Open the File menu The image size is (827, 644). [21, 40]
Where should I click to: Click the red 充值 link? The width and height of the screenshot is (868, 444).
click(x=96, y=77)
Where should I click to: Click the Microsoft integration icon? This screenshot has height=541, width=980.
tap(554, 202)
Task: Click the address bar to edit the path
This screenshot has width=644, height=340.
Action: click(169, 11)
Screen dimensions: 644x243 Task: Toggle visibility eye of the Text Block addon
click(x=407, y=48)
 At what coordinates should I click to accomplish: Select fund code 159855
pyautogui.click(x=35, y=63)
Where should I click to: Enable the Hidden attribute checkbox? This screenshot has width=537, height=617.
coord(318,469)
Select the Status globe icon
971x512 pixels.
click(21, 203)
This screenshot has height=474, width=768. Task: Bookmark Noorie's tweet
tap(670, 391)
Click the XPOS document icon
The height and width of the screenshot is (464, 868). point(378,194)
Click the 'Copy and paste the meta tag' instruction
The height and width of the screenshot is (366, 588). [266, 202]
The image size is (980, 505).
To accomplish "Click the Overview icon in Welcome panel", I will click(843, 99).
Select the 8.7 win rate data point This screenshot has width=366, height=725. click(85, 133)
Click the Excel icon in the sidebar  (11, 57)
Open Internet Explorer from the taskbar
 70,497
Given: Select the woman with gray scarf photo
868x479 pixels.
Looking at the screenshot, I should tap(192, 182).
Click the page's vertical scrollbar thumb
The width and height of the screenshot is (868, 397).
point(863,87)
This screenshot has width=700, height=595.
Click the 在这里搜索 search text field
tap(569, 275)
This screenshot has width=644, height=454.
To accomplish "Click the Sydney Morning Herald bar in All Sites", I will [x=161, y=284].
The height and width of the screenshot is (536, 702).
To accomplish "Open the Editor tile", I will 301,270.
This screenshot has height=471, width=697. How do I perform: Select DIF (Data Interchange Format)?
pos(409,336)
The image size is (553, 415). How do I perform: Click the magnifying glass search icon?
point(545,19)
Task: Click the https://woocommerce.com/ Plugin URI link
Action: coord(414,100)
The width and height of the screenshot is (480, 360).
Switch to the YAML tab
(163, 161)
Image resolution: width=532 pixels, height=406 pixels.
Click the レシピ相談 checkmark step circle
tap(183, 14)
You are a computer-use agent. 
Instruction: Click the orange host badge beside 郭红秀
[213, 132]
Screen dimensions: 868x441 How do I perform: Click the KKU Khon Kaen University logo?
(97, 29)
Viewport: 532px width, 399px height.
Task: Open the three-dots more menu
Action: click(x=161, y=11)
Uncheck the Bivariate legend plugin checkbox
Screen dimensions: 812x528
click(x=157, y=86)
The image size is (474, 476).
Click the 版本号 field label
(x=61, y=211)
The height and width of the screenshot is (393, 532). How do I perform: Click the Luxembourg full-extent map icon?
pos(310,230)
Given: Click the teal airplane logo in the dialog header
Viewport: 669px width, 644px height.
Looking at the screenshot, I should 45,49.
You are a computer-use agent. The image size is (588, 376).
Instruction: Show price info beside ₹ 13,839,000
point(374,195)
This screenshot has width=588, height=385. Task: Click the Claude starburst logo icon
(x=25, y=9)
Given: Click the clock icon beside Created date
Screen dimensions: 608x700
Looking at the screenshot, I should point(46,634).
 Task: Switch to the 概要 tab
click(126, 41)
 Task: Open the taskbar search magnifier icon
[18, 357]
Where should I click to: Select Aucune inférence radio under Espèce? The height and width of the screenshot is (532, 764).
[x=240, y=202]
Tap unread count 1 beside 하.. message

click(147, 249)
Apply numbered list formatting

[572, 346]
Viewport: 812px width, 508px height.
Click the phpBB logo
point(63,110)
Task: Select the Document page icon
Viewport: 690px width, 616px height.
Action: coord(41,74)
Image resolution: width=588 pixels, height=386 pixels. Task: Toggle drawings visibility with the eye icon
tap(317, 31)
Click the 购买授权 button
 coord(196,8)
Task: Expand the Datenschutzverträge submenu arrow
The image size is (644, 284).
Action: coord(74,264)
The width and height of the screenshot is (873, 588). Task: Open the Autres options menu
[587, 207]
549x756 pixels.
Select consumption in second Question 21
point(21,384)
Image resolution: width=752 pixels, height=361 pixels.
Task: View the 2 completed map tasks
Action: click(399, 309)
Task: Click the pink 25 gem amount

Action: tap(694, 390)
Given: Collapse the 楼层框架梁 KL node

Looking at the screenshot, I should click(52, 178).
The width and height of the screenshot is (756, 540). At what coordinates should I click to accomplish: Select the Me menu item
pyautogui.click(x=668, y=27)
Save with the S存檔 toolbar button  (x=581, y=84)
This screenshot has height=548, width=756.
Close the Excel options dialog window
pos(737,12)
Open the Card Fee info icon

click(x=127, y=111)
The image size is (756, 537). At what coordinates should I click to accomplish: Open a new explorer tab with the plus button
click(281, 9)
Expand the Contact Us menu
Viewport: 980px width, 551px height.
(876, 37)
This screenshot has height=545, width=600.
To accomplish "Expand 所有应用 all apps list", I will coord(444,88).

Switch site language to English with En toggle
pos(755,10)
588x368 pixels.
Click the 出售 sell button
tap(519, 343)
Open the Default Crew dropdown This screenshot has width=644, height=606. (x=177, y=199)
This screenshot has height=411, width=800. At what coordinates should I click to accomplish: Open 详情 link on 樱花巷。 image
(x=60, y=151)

________

Exercise directions: Nothing but lines that contain "agent" should appear in the answer. Copy each from the records.

Task result:
You are a computer-use agent. 
You are a computer-use agent. The image size is (588, 376).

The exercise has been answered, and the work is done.